In the South Sudanese context, it might make most sense to follow the model used by the EAC in Senegal. The EAC was established both through an agreement between the AU and the government of Senegal and through domestic legislation in Senegal. The agreement with the AU assures the EAC of international support that is vital to its success, while the legislation gives it a strong legal foundation in the national system.
South Sudan could follow a similar approach in establishing the SCSC. The government could start by entering into an agreement with both the AU and the UN, as the UN already has a longstanding presence in South Sudan and the AU has been intimately involved with efforts to promote accountability through the Commission of Inquiry that it established in March 2014. Legislation could then be enacted to situate the court in the South Sudanese judiciary. This legislation would need to amend South Sudanese law to allow foreign nationals to serve as judges in South Sudan, detail the selection process for judges, prosecutors and other staff, lay out the structure of the court, including the process for appeals, and define international crimes and applicable sanctions, among other features of the court.
In order to make its work manageable, the SCSC’s jurisdiction would need to be limited to crimes committed by a certain class of persons. Some hybrid courts, including the SCSL, the Extraordinary African Chambers (EAC) in Senegal and the Extraordinary Chambers in the Courts of Cambodia (ECCC), have jurisdiction over the individuals who bear the “greatest responsibility” for international crimes committed within the stipulated time period. By targeting individuals with command responsibility over criminal acts, the court could maximize both the symbolic effect of the trials as well as their deterrent and retributive effects. In most hybrid courts, prosecuting those who bear greatest responsibility usually translates into prosecutions against anywhere from one or two individuals to a maximum of 12 to 15.
Other courts have jurisdiction over anyone responsible for international crimes. The War Crimes Chamber (WCC) in Bosnia and Herzegovina, for example, is designed as complementary initiative to allow for justice to be extended beyond those individuals tried by the ICTY. Since starting its work in 2005, the WCC has completed over 200 cases involving serious violations of international law.

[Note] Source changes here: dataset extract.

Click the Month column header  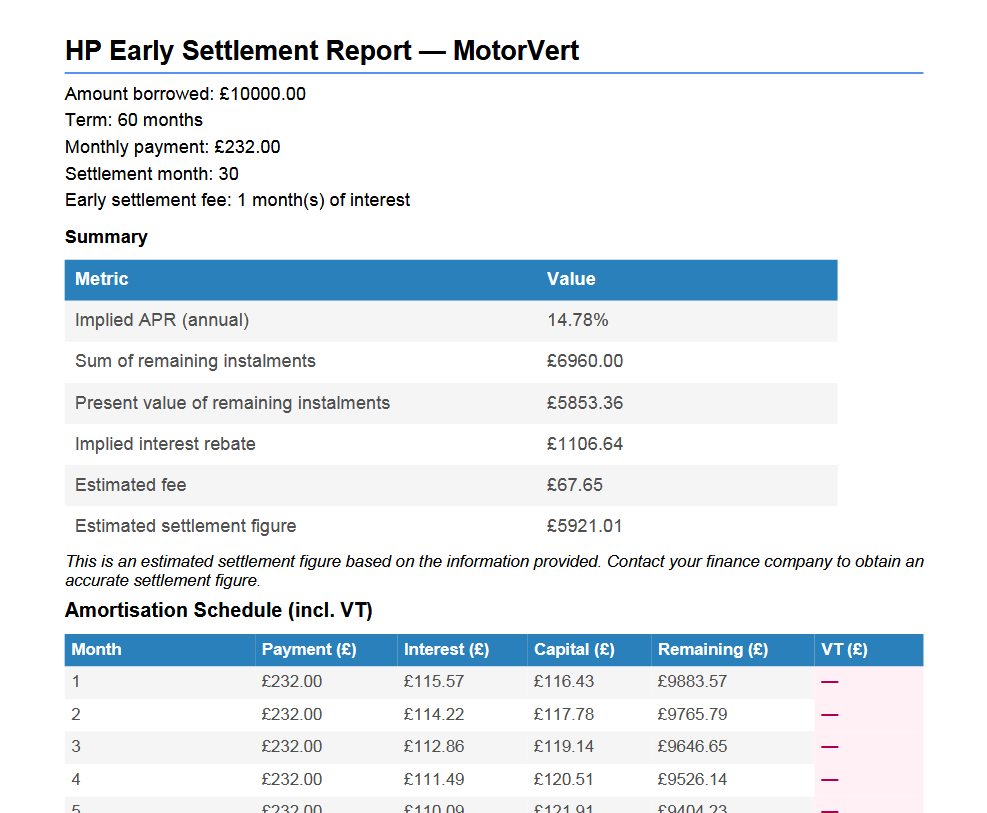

Given the scale of the conflict in South Sudan and number of people implicated in serious violations of international human rights and humanitarian law, the priority should be to investigate and prosecute those who bear greatest responsibility, and the mandate of the hybrid court should be defined accordingly. From there, one can explore complementary prosecutions in the national justice system to reach lower-level offenders. Customary courts may also provide opportunities for extending prosecutions to the local level, at least in so far as they involve compensation awards and other alternative punishments. Any such efforts would need to be carefully coordinated with the work of the hybrid court and steps would need to be taken to ensure that investigations, prosecutions, trials and punishments in national forums adhere to international standards.

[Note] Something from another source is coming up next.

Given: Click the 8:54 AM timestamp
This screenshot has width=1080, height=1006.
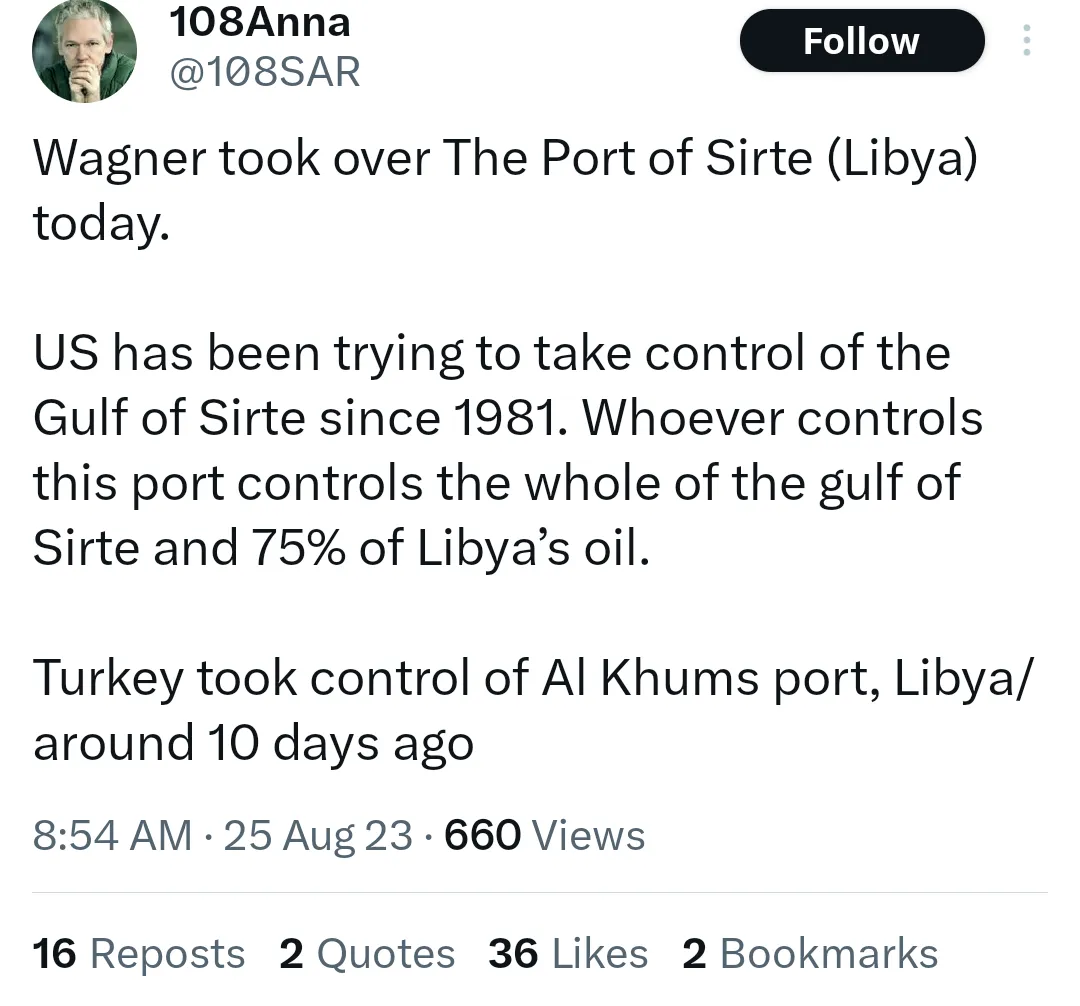Looking at the screenshot, I should tap(112, 835).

Subject Matter Jurisdiction
In terms of subject matter jurisdiction, the SCSC would have jurisdiction over the international crimes of genocide, war crimes and crimes against humanity. This would account for many of the serious crimes committed by all sides in the current conflict, including extrajudicial executions, targeting of individuals on the basis of ethnic identity, widespread and indiscriminate attacks on civilians, rape and sexual violence, abductions or forced marriages, disappearances, conscription or enlisting of children into armed forces, and torture. Definitions of these crimes could be taken directly from the Rome Statute or another authoritative source of international criminal law and should be included in the agreement or statute establishing the court.

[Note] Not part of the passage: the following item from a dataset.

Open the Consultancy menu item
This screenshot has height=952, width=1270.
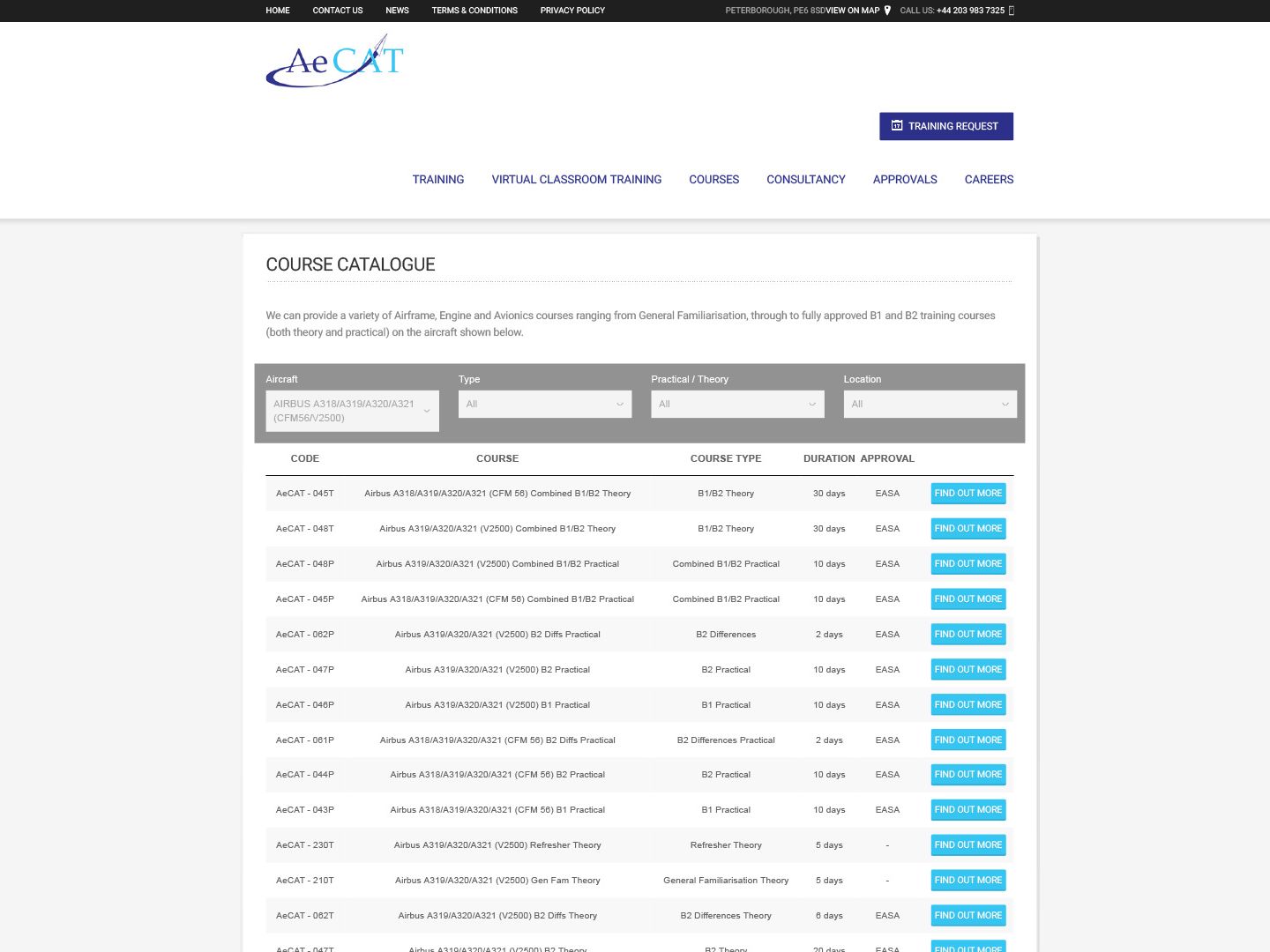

The hybrid court would also have to decide how to address crimes committed by child soldiers. The SCSL, for example, allowed for the prosecution of children, but restricted sentences in the event of a conviction to alternative measures such as community service, supervision, counseling and correctional training. In managing cases involving minors, the hybrid court should draw from both international human rights norms and South Sudanese law. South Sudan’s 2008 Child Act would be a useful source of law, in this regard. The Child Act was drafted in order to implement the UN Convention on the Rights of the Child and includes a number of progressive provisions on child rights. By applying the Child Act in conjunction with international law on child rights, the hybrid court could help to encourage respect for child rights in the context of criminal trials.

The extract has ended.